Abstract
Several versions of split green fluorescent protein (GFP) fold and reconstitute fluorescence, as do many circular permutants, but little is known about the dependence of reconstitution on circular permutation. Explored here is the capacity of GFP to fold and reconstitute fluorescence from various truncated circular permutants, herein called “leave-one-outs” using a quantitative in vivo solubility assay and in vivo reconstitution of fluorescence. Twelve leave-one-out permutants are discussed, one for each of the 12 secondary structure elements. The results expand the outlook for the use of permuted split GFPs as specific and self-reporting gene encoded affinity reagents.
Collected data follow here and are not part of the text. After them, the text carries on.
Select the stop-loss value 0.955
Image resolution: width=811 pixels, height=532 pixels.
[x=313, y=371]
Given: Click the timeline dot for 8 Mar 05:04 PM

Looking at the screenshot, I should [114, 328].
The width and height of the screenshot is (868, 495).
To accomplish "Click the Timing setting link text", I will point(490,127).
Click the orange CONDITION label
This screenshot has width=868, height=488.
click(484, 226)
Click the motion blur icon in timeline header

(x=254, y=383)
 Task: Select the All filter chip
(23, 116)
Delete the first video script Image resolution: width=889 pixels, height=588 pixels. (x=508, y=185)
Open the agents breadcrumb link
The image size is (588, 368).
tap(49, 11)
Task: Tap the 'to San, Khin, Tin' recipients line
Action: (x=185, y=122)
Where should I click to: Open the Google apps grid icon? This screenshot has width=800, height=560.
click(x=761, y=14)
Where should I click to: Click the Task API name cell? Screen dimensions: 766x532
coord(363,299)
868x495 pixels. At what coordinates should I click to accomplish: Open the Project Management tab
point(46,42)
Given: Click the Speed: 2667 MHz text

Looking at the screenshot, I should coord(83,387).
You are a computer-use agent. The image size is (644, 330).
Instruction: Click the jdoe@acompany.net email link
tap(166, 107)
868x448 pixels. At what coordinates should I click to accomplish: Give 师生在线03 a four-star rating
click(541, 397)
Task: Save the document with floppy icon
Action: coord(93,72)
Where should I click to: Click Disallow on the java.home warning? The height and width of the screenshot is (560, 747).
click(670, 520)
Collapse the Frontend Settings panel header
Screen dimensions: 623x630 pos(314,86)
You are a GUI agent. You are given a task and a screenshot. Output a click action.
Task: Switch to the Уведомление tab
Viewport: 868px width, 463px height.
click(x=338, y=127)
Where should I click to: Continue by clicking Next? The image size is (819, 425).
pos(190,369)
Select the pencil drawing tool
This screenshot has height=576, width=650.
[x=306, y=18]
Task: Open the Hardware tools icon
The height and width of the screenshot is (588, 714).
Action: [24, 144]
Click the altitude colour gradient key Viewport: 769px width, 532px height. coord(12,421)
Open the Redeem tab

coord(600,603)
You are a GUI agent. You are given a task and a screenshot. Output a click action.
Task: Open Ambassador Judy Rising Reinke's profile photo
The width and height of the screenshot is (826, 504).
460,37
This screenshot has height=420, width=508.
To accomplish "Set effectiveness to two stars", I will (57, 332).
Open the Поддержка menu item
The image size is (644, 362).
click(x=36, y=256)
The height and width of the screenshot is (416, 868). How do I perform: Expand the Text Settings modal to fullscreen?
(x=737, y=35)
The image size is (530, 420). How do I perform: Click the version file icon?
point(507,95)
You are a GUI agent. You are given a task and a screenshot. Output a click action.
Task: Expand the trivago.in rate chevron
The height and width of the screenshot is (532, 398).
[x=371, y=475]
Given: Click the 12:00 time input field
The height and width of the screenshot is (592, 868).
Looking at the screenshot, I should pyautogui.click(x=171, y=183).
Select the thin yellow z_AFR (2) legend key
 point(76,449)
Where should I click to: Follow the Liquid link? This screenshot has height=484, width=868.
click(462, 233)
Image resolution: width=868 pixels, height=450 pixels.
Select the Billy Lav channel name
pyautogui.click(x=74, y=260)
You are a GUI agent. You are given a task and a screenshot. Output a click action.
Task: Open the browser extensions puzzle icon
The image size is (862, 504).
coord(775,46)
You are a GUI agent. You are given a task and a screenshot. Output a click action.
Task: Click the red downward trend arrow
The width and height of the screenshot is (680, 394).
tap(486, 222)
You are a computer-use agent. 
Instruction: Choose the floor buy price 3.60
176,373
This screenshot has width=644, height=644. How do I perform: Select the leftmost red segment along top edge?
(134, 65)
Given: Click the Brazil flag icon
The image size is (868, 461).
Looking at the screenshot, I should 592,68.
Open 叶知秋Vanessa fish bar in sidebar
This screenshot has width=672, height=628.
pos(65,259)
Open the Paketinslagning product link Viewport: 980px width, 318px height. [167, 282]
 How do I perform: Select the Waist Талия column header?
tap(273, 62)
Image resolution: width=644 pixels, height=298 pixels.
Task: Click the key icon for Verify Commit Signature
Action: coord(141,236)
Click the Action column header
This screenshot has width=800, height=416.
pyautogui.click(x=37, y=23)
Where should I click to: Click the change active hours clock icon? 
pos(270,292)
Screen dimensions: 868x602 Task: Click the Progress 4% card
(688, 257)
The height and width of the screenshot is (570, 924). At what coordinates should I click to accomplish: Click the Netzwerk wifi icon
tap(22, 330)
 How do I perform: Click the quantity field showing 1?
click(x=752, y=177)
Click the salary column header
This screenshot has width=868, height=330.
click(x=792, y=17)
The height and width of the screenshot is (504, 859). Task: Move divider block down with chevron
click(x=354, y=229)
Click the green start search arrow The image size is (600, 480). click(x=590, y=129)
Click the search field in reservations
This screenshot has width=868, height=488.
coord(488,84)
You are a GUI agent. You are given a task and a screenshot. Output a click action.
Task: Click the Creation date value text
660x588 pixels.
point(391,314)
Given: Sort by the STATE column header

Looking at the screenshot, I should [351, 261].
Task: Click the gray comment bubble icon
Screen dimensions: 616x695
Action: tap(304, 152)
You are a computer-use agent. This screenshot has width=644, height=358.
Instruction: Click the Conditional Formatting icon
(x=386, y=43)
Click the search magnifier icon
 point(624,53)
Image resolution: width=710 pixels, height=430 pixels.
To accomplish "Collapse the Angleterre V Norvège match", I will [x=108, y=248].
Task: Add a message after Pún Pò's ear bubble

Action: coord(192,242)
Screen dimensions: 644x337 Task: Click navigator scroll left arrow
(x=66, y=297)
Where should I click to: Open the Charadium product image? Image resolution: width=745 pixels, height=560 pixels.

Keywords: protein folding, leave-one-out, GFP, reconstitution, circular permutant
Introduction
Green fluorescent protein (GFP)14 draws broad interest as a gene-encoded fluorescent tag, but it can also be used as a self-reporting affinity reagent. GFP can be split into parts which do not glow on their own but can specifically coalesce to reconstitute the fluorescent state, either with the aid of a fused interacting pair of domains,6 or through intrinsic affinity.4,8 The dissociated form of split GFP is non-fluorescent even when the chromophore is mature16 due to the quenching effect of solvent. Split GFPs are extremely useful in cell biology as reagents for localization of genes tagged with the sequence of the smaller of two GFP fragments.9 Here we demonstrate the robustness of GFP splitting using circular permutants, opening up the possibility of using several different tags at the same time and broadening the applications of these gene-encoded fluorescent affinity reagents.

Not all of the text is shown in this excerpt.